Similarly, registration of birth characteristics such as birth weight and gestational age by the Danish and Swedish Medical Birth Registers is also considered close to complete (18,21). However, registration of congenital abnormalities may be less complete, as many abnormalities are not immediately apparent at birth. Despite these potential limitations, we were able to extend follow-up for congenital abnormalities by up to 11 years through use of records from the Danish and Swedish Hospital Discharge Registers and the Swedish Register of Congenital Malformations.

Our results show that the risk of major abnormalities was stronger (although not statistically significantly so) among children born within 2 years of their father’s cancer diagnosis and that the strength of the association between a paternal history of cancer and the risk of congenital abnormalities was similar for many classes of abnormalities. These results could support the theory that the offspring of MCSs, particularly those of men treated shortly before conceiving their children, may be more vigilant in having congenital abnormalities diagnosed due to concerns about their own health. However, a transient effect of treatment on sperm DNA quality could also produce the pattern seen with time between paternal cancer diagnosis and birth.

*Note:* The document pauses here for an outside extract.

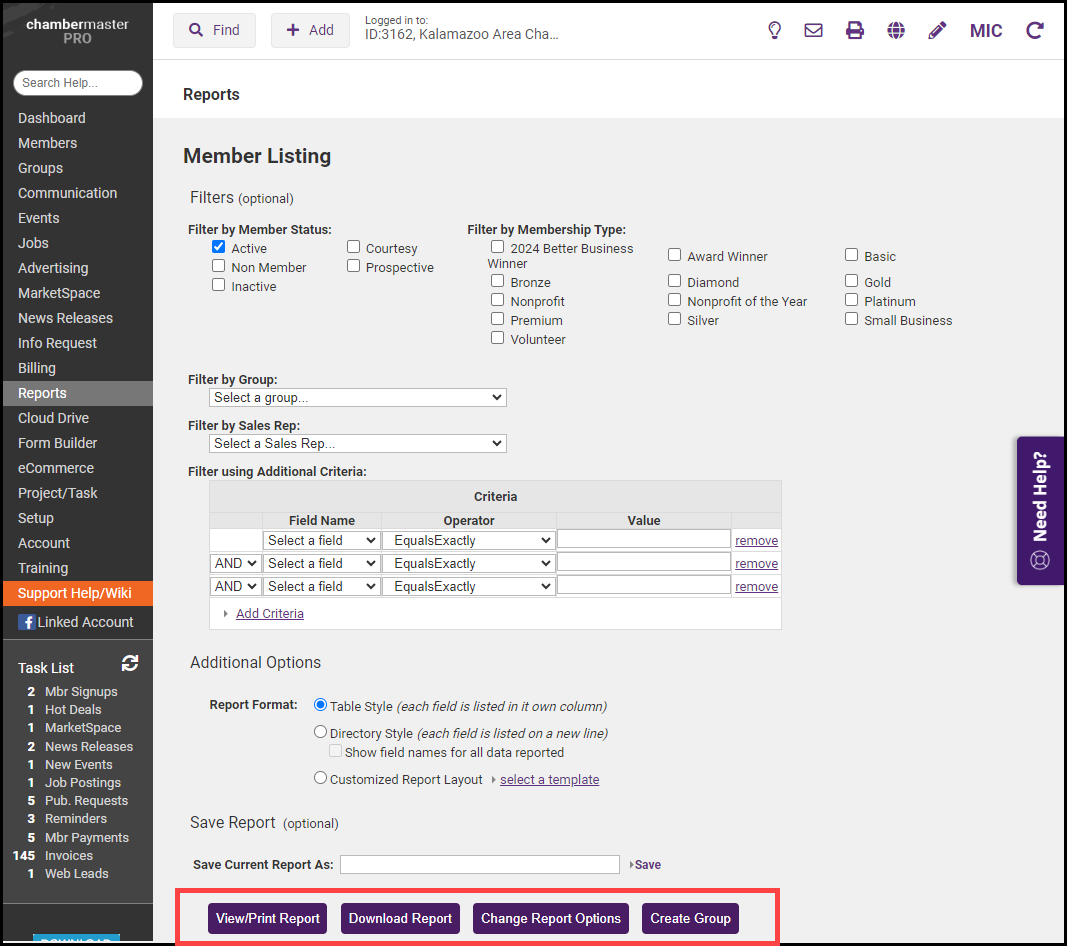Click the Download Report button
The image size is (1067, 946).
pyautogui.click(x=401, y=918)
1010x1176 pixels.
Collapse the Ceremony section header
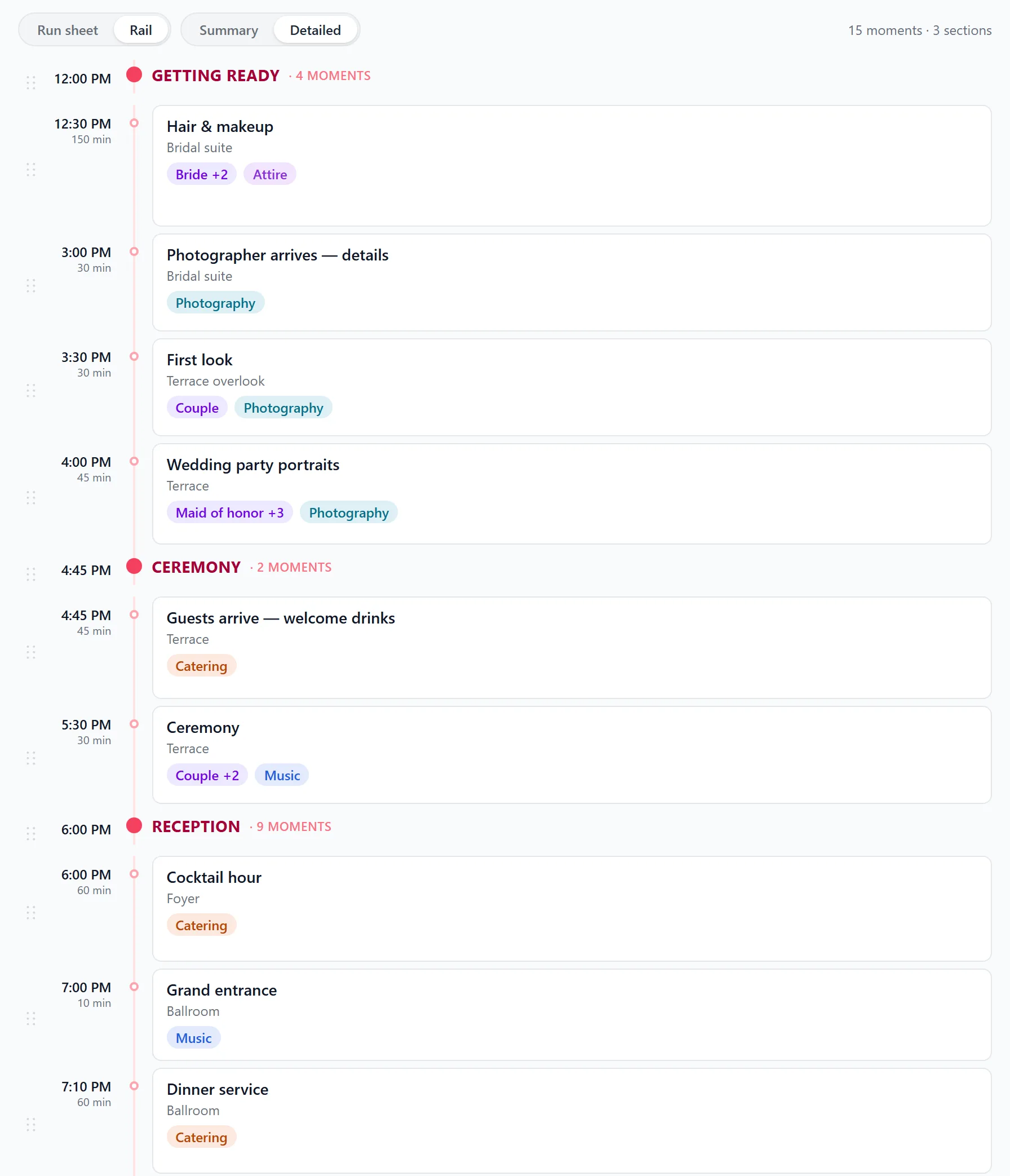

Further questions about the birth outcomes of offspring from MCSs still need to be addressed. For example, are offspring fathered by childhood cancer survivors at greater risk of congenital abnormalities than those fathered by adult cancer survivors? Furthermore, treatment data are necessary to disentangle the potential contributions of cancer itself and different treatments to the observed increased risk of congenital abnormalities among the offspring of MCSs supported by our study. However, our findings provide evidence that a paternal history of cancer may not be associated with most adverse perinatal outcomes. Furthermore, if confirmed in subsequent studies, the modest increase in risk of major congenital abnormalities associated with a paternal history of cancer may not be compounded by the use of ARTs.

Funding

Nordic Cancer Union (S-11/06, S-04/07, S-02/08 to L.R.), the Danish Cancer Society (DP07120 to H.A.B.), the Swedish Cancer Society (A.G.), the Gunnar Nilsson Cancer fund (A.G.), and Malmö University Hospital’s Foundation for Cancer Research (A.G.).